══ Exercise material ══

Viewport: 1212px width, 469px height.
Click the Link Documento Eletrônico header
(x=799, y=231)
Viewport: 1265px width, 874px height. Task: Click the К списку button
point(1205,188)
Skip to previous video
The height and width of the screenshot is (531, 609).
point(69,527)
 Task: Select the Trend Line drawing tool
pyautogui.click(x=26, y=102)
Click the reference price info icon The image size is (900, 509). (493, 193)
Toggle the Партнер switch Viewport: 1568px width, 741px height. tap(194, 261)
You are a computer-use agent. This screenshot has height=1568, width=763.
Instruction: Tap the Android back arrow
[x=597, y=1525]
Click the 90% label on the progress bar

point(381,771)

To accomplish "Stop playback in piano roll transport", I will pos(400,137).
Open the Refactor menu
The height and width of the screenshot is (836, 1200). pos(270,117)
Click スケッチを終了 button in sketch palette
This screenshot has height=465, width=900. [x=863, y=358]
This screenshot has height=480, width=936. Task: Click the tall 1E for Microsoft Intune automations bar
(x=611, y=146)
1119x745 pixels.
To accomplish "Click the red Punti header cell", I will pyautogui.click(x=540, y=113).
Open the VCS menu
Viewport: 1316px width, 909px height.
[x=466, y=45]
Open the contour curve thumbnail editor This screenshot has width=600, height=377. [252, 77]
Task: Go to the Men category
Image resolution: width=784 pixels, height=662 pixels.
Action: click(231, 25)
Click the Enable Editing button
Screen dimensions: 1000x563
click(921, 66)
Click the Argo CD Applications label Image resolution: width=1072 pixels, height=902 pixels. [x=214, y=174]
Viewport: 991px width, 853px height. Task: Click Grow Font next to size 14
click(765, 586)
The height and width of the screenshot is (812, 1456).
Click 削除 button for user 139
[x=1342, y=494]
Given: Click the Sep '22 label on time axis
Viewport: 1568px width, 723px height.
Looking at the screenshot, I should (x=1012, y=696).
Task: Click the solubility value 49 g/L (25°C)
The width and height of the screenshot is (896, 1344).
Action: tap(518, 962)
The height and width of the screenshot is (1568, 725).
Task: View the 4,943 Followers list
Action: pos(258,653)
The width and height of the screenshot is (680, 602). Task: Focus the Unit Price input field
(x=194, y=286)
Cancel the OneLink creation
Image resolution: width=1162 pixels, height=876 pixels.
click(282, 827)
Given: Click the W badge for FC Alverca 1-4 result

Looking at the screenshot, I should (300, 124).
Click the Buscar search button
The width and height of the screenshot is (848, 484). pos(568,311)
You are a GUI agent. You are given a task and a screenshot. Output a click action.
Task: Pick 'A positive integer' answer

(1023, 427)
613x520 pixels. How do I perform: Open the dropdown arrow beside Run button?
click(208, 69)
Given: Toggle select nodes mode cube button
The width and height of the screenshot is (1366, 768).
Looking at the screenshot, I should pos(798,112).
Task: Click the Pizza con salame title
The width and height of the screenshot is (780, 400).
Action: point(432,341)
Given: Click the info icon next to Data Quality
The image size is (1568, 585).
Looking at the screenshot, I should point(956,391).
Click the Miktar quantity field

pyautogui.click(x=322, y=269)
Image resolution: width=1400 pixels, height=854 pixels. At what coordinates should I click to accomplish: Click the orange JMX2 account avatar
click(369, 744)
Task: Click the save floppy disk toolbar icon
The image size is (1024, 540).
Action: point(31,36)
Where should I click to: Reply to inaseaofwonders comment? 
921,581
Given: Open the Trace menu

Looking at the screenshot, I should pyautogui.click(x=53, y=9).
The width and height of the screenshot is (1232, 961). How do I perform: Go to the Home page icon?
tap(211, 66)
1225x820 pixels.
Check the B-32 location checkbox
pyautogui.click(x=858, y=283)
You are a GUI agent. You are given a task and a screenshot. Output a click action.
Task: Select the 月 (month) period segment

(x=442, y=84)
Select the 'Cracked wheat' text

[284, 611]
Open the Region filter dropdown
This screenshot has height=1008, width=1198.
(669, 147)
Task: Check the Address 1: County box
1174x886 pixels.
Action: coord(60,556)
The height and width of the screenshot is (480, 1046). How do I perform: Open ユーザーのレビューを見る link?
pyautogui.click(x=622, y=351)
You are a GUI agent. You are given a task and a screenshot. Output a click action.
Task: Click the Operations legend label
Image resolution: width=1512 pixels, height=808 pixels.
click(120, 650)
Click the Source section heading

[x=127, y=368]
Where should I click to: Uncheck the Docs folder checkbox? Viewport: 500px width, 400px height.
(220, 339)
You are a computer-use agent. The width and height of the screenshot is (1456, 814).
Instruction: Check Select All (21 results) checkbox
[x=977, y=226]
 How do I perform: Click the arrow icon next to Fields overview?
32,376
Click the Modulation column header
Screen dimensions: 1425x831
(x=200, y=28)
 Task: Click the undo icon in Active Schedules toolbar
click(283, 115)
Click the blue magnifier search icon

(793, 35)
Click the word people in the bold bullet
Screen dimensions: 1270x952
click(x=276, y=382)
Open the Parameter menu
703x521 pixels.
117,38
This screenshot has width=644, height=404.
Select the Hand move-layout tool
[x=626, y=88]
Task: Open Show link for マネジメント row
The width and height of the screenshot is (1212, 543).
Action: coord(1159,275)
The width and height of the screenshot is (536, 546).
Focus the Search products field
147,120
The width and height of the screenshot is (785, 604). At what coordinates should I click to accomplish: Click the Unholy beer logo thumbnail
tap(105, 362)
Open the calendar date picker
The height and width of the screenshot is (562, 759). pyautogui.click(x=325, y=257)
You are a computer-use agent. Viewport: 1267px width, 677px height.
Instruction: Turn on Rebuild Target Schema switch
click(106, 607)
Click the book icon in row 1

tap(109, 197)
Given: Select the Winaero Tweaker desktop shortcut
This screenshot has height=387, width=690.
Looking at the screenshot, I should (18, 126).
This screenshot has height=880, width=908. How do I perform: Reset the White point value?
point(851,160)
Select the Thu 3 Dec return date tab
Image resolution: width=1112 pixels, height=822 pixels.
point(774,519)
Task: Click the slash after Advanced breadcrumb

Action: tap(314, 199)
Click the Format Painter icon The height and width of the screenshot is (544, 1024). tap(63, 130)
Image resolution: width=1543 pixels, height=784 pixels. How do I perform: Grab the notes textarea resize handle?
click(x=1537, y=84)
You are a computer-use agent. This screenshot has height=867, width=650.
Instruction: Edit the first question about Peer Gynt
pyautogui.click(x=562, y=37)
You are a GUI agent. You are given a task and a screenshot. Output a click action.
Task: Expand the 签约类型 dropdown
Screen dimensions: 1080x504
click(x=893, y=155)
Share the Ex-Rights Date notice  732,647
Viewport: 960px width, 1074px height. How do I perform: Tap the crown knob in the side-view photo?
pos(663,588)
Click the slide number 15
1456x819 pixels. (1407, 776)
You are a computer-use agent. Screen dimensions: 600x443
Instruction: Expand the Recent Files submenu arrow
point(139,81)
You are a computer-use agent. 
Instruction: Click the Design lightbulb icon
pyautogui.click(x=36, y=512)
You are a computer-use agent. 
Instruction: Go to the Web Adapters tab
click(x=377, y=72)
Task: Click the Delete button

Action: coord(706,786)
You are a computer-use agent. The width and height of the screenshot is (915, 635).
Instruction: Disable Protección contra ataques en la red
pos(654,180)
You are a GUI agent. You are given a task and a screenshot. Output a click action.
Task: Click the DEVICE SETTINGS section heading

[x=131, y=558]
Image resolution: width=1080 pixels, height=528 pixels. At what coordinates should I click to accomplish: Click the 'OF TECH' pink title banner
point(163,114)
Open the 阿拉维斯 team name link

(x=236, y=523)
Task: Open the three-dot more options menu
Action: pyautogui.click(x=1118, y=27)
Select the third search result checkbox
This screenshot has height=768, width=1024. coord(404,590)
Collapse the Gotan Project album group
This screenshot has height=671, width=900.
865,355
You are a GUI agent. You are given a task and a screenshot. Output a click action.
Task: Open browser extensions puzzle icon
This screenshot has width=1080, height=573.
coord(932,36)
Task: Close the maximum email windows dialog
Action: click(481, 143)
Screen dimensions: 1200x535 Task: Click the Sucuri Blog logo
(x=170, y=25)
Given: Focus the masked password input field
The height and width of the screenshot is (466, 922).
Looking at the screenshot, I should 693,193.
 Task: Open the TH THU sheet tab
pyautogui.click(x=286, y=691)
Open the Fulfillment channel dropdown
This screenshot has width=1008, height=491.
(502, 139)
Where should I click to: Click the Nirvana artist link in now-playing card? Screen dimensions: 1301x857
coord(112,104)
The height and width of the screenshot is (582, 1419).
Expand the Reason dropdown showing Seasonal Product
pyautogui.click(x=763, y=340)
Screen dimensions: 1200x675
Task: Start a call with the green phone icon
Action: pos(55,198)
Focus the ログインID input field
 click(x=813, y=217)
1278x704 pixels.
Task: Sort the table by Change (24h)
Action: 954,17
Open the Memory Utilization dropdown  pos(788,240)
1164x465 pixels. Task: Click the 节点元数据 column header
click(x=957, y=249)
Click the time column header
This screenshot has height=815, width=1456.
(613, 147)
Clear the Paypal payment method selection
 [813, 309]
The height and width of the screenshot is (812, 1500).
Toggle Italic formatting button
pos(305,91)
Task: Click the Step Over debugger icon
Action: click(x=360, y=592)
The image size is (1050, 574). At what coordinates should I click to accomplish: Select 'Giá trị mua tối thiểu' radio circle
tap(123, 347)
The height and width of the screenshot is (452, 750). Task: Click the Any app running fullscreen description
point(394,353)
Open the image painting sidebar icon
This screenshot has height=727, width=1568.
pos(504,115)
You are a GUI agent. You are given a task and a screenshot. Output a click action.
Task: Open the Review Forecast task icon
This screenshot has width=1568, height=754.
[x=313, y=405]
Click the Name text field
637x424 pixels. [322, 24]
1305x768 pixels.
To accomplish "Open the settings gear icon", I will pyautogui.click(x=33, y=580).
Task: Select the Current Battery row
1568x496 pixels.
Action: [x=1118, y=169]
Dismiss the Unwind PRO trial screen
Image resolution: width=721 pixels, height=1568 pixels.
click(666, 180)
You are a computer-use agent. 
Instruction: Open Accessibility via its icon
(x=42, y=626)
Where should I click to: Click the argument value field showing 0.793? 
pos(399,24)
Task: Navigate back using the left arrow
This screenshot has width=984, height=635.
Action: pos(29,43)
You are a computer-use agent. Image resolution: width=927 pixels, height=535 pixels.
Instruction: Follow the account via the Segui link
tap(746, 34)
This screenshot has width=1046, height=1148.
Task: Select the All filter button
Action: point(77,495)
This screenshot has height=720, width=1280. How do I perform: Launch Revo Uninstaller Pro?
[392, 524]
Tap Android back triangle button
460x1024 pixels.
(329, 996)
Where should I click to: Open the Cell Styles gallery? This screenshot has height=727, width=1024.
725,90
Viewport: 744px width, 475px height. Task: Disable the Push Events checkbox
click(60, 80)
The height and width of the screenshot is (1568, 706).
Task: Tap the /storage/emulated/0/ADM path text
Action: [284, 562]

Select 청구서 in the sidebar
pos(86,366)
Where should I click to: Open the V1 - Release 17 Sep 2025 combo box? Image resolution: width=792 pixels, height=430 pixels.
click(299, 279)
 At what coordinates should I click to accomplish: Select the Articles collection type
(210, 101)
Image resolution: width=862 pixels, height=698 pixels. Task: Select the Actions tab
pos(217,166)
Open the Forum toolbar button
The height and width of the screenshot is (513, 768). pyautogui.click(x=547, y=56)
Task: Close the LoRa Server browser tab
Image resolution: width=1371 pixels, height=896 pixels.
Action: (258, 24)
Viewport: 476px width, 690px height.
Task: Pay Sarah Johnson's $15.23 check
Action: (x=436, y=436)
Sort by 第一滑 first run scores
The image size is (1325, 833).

═══

Your objective
Begin with the top line of the material and go as far as the line with "has height=1568, width=763.". Set down those lines exactly, both ends included, and nothing more.

The answer
Viewport: 1212px width, 469px height.
Click the Link Documento Eletrônico header
(x=799, y=231)
Viewport: 1265px width, 874px height. Task: Click the К списку button
point(1205,188)
Skip to previous video
The height and width of the screenshot is (531, 609).
point(69,527)
 Task: Select the Trend Line drawing tool
pyautogui.click(x=26, y=102)
Click the reference price info icon The image size is (900, 509). (493, 193)
Toggle the Партнер switch Viewport: 1568px width, 741px height. tap(194, 261)
You are a computer-use agent. This screenshot has height=1568, width=763.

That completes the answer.